** Opening Text provided block **

3.5 Pan-cancer ceRNA network analysis

After demonstrating that most of the ceRNA interactions in the pan-cancer network are statistically sound, we proceeded with a more detailed analysis. After processing expression data from 60 498 genes and 2463 mature miRNAs, SPONGE reported 95 541 095 gene–gene interactions after step one from which we retained 914 165 at an FDR threshold of 1e−5 (Fig. 4). 16 935 genes participated in ceRNA cross-talk with a median of 29 interactions per gene and a median of six miRNAs per ceRNA interaction with a maximum of 36 miRNAs per interaction. Table 1 shows the number of genes in different Ensembl gene categories, highlighting that ceRNA interaction is not limited to protein-coding genes with a 3’ UTR. Interestingly, we found a large number of pseudogenes in this pan-cancer analysis, including the two previously reported pseudogenes PTENP1 and BRAFP1 (Sanchez-Mejias and Tay, 2015).

Table 1.

Number of genes participating in significant ceRNA pan-cancer interactions (FDR < 1e−5) divided by Ensembl gene type

Gene type Number of genes
Protein coding 12 776
Pseudogenes 1529
lincRNA 1086
Antisense 1025
Processed transcript 207
Sense intronic 69
Sense overlapping 67

We further investigated which microRNAs facilitate ceRNA cross-talk by counting how many interactions they participate in. These results are shown in Supplementary Figure S2. Our results highlight that a few miRNAs mediate most of the ceRNA interactions in the network. We observe that these miRNAs have comparably high expression levels, which is in line with what we would expect since ceRNA competition only plays a role if sufficient miRNA copies are present in a cell.

** Closing Text provided block **
** Opening Data records block **

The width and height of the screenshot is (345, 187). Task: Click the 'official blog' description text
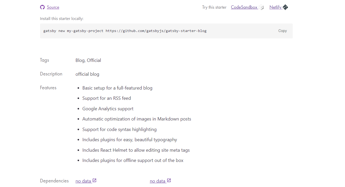[87, 74]
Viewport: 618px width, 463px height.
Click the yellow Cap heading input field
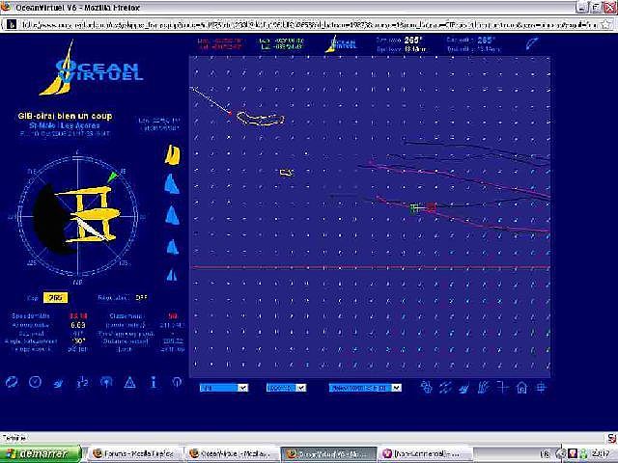(56, 298)
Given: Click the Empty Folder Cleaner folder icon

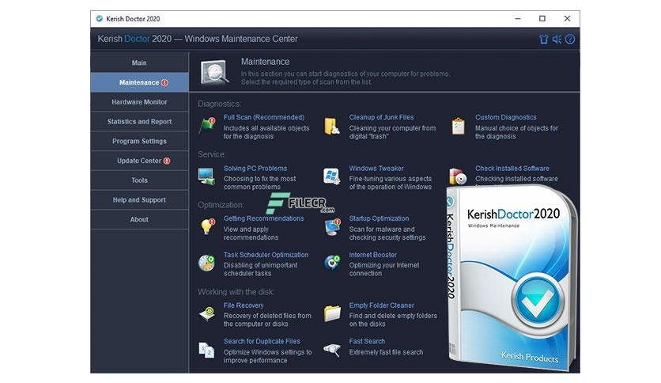Looking at the screenshot, I should [332, 314].
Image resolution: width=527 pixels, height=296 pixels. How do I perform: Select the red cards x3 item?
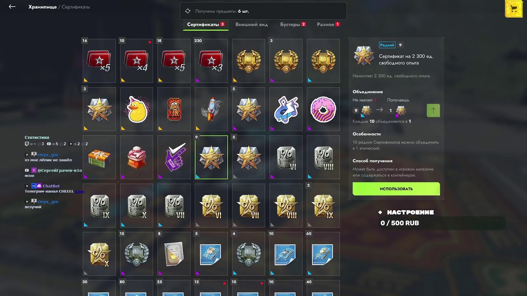211,61
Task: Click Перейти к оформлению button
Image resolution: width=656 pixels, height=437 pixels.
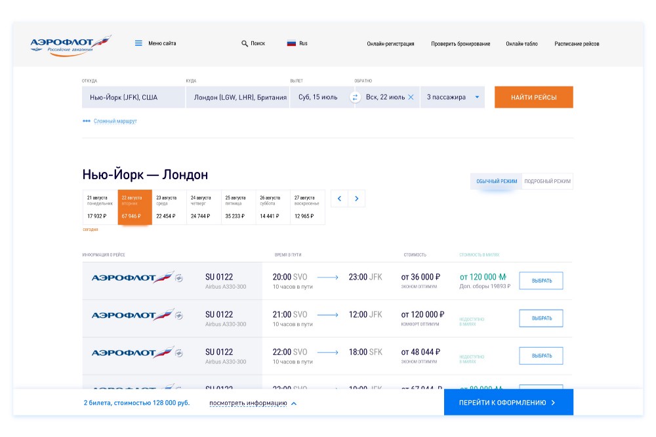Action: tap(508, 402)
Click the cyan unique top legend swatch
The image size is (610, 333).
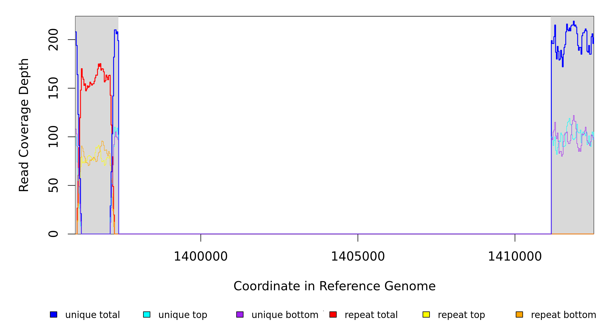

** Closing Data records block **

What you need to do:
1) Decide whether each statement agrees with the pan-cancer ceRNA network section, answering yes or no and quoting the deciding words.
(a) The analysis retained 914 165 gene–gene interactions at an FDR threshold of 1e−5.
(b) ceRNA interaction was found only among protein-coding genes with a 3’ UTR.
(c) Many miRNAs each mediate a small, roughly equal share of the ceRNA interactions.
2) In the pan-cancer ceRNA network section, rewrite the passage starting with "We further investigated" and going on through "present in a cell.", changing "counting" to "tallying".
3) Answer these questions from the pan-cancer ceRNA network section.
(a) How many mature miRNAs had their expression data processed?
(b) How many lincRNA genes are listed in Table 1?
(c) Where are the counts of interactions per miRNA shown?
The material has no connection to the pan-cancer ceRNA network section.

Responses in order:
1)
(a) Yes: "from which we retained 914 165 at an FDR threshold of 1e−5"
(b) No: "ceRNA interaction is not limited to protein-coding genes with a 3’ UTR"
(c) No: "a few miRNAs mediate most of the ceRNA interactions in the network"

2)
We further investigated which microRNAs facilitate ceRNA cross-talk by tallying how many interactions they participate in. These results are shown in Supplementary Figure S2. Our results highlight that a few miRNAs mediate most of the ceRNA interactions in the network. We observe that these miRNAs have comparably high expression levels, which is in line with what we would expect since ceRNA competition only plays a role if sufficient miRNA copies are present in a cell.

3)
(a) 2463
(b) 1086
(c) Supplementary Figure S2